> Data in this exercise:
● ● ● ●

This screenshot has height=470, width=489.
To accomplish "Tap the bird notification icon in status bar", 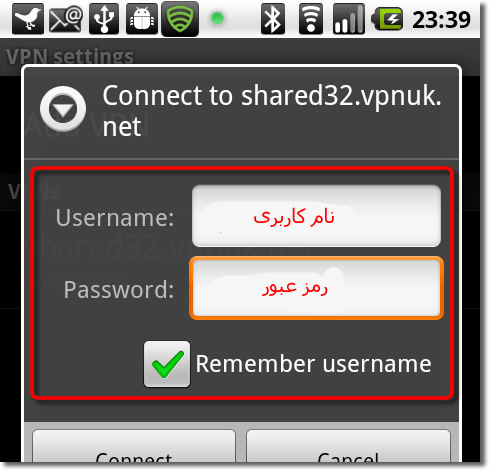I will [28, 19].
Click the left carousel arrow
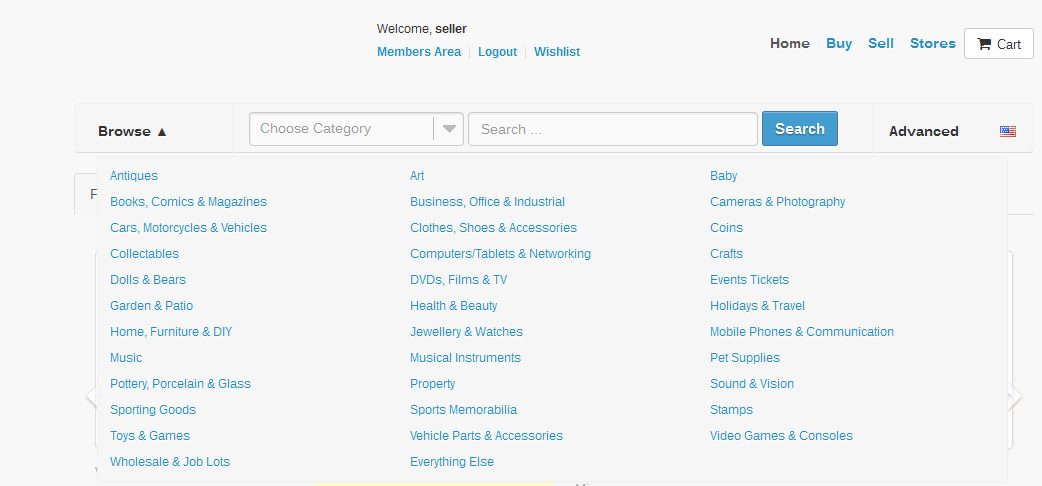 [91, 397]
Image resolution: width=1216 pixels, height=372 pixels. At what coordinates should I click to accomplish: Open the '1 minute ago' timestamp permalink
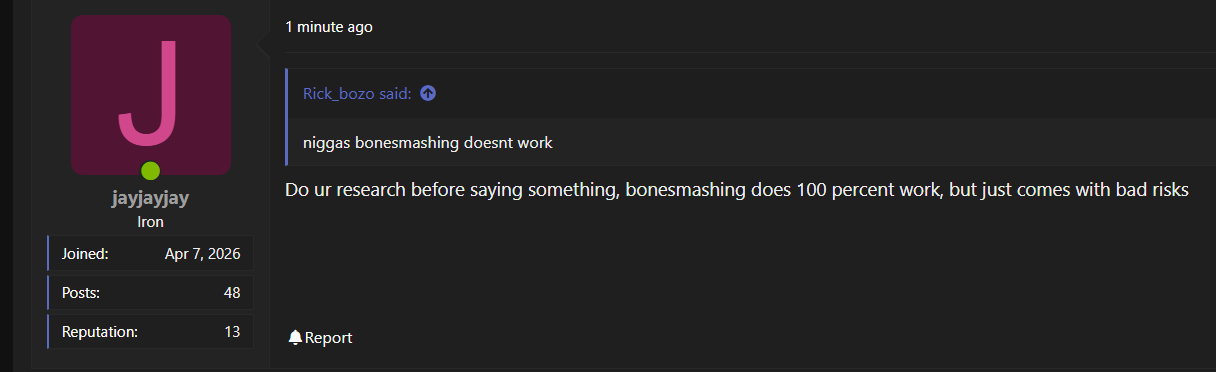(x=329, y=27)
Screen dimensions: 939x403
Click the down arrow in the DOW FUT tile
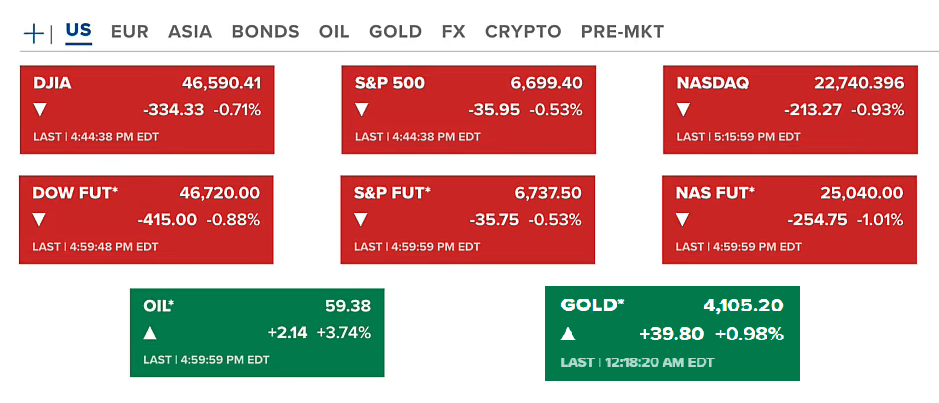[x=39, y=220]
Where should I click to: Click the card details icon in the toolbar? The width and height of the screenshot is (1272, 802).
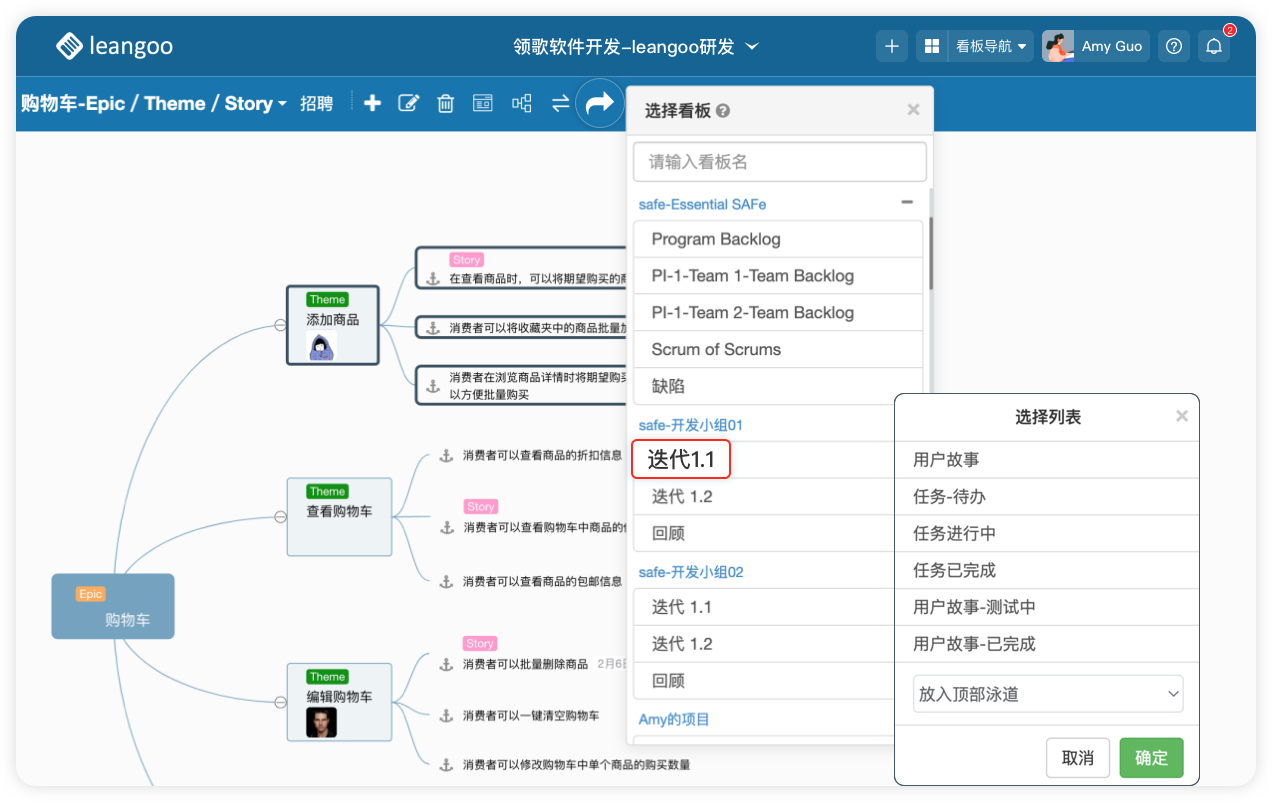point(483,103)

● ● ● ●

> Activity:
Write out exactly the lines from the one containing "Screen dimensions: 939x403" through the end of the records above, both included, leaving all pictures out.

> Solution below:
Screen dimensions: 939x403
Click the down arrow in the DOW FUT tile
[x=39, y=220]
Where should I click to: Click the card details icon in the toolbar? The width and height of the screenshot is (1272, 802).
point(483,103)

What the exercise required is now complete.